# Whatz up with the pheasant hunting link?



## Rick Acker (Sep 26, 2002)

No love for the ditch parrot hunters?


----------



## HNTNWGN (Jan 14, 2005)

I hear ya cluckin' ya big chicken.

I'm with you Rick, you would think NoDak could have a section for all upland birds, Ditch Chickens, Sky Carp, meat Balls, drumers....... Just like they do for waterfoul.


----------



## nodakoutdoors.com (Feb 27, 2002)

Look at the bottom of the forum, or on the side of any page.

I've had an upland section since the beginning. 

http://www.nodakoutdoors.com/pheasant-hunting/


----------



## HNTNWGN (Jan 14, 2005)

I'm looking but I don't see one for upland, there is one for ditch chickens.


----------



## KEN W (Feb 22, 2002)

Why would we need another forum for upland????

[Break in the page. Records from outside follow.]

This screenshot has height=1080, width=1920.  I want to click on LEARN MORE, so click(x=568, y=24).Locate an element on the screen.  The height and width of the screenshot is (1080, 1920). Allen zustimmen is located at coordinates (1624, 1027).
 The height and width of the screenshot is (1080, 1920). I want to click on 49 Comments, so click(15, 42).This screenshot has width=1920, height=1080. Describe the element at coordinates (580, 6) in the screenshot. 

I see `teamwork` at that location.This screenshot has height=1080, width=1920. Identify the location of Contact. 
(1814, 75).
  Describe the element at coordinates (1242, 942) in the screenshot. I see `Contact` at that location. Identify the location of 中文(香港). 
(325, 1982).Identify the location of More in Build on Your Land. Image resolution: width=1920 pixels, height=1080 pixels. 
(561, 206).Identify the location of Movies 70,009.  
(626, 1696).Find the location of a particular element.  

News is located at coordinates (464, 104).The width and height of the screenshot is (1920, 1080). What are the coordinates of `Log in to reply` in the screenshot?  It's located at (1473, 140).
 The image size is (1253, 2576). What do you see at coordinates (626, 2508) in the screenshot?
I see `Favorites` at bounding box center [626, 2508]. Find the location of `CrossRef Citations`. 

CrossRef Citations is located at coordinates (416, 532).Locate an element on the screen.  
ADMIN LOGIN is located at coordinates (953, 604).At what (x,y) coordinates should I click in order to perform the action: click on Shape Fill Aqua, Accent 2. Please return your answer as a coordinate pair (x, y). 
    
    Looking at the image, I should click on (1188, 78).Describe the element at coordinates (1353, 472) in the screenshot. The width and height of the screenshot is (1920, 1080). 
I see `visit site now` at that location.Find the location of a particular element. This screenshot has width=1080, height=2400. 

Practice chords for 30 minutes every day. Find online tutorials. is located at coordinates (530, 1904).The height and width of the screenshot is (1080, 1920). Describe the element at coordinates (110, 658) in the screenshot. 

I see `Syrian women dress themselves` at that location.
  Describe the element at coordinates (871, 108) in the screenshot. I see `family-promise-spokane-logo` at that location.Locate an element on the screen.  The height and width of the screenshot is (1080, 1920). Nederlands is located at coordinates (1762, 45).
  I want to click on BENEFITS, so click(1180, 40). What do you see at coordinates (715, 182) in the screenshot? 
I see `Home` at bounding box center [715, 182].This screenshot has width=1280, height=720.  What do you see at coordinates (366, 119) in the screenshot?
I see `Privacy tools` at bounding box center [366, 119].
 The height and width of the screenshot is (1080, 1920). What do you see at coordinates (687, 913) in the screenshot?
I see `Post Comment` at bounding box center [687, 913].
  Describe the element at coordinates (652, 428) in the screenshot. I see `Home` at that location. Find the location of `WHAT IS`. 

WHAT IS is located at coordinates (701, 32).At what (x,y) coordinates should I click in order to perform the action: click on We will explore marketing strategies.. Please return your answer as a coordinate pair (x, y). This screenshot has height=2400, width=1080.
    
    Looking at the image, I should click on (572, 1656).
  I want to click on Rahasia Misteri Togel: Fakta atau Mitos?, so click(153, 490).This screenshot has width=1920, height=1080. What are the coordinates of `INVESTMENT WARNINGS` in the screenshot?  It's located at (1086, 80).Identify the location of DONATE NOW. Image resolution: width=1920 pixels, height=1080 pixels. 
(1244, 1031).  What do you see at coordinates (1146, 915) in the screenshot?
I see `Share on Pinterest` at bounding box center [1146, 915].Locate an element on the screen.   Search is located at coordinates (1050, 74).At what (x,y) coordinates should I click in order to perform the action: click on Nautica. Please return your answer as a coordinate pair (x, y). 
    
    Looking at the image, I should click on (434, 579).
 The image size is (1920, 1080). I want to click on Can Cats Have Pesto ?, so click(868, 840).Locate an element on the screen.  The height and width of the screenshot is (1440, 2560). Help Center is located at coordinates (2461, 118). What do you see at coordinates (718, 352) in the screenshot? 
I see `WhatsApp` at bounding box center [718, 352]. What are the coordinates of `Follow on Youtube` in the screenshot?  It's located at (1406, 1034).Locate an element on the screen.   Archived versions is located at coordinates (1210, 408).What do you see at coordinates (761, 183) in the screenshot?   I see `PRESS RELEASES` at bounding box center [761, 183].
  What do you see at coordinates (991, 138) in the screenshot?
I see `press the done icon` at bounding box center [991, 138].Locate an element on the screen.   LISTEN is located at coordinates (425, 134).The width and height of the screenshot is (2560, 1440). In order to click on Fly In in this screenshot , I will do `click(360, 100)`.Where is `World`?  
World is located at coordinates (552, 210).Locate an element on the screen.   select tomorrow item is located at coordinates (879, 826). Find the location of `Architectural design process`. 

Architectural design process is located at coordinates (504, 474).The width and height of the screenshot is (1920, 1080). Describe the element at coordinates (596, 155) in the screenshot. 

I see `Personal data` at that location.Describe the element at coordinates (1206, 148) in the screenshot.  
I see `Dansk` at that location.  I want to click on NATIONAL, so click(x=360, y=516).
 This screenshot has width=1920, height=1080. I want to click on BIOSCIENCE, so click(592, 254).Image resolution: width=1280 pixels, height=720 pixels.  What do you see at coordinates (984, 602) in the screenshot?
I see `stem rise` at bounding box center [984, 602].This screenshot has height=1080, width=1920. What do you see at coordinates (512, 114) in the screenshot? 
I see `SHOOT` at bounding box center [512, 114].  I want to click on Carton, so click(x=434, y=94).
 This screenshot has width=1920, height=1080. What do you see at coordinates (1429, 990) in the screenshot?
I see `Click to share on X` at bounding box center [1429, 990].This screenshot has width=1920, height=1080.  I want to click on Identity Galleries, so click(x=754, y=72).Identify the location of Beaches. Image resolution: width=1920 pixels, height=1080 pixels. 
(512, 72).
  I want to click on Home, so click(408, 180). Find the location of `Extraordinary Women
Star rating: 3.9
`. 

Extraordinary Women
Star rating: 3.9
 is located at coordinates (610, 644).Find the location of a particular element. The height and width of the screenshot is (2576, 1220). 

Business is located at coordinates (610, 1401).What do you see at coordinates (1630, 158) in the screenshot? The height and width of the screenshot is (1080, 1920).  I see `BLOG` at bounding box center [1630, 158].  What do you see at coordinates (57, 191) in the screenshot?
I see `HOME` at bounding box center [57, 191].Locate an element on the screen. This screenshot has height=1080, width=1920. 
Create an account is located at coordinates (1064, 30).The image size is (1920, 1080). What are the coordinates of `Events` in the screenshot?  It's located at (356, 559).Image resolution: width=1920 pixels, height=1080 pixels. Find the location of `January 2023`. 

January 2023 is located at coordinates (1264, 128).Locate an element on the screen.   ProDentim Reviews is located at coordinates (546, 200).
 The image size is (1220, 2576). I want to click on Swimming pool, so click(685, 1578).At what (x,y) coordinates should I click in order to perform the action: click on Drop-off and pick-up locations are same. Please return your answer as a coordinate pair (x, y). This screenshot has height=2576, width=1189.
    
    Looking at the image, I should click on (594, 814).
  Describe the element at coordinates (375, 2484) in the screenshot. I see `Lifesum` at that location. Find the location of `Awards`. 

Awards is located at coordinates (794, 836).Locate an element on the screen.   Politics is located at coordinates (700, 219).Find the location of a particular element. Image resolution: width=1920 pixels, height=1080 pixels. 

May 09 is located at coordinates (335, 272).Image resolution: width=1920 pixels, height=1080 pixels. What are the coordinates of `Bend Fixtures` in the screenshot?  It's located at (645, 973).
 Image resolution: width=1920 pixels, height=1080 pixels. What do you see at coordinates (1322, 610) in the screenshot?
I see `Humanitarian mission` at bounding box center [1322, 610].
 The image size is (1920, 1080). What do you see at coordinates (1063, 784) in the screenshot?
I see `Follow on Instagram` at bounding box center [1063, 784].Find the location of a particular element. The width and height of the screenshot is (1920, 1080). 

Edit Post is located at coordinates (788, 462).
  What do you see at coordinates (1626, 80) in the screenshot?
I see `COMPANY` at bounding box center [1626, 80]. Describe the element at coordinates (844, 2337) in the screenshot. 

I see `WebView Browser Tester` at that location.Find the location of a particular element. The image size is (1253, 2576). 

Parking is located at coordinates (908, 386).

The only upland in ND are Doves,Huns,Pheasants,and Grouse.There is a forum for each of them now?????


----------



## HNTNWGN (Jan 14, 2005)

Your right, I am pretty much beating a dead horse. It just seem that Upland could be set up like waterfoul. Right now birds are in Upland/big game/Predator/Traping forum..... is just doesn't seem well organized for the upland users to be looking in a forum that has all that other stuff in it. It is not a big deal by any means. Water foul is well organized by bird type, why can't upland be the same?


----------



## nodakoutdoors.com (Feb 27, 2002)

I see what you mean and you're right, it would be easier to cluster them together.

Consider it done as I'm posting this.

:beer:


----------



## taddy1340 (Dec 10, 2004)

Chris,

I like the Upland section. Always room to improve, huh? :beer:


----------



## Dick Monson (Aug 12, 2002)

Yeah! Only it should be ABOVE water "foul",... a truely good definition.


----------



## KEN W (Feb 22, 2002)

HNTNWGN....I didn't understand what you were talking about....makes sense.


----------



## HNTNWGN (Jan 14, 2005)

That looks great!


----------



## Rick Acker (Sep 26, 2002)

In the upper left on the home page...In the Outdoor section, under "Pheasant Hunting"...you go to a blank page...Where it used to link here...The links...Duck Hunting, Goose Hunting are working.


----------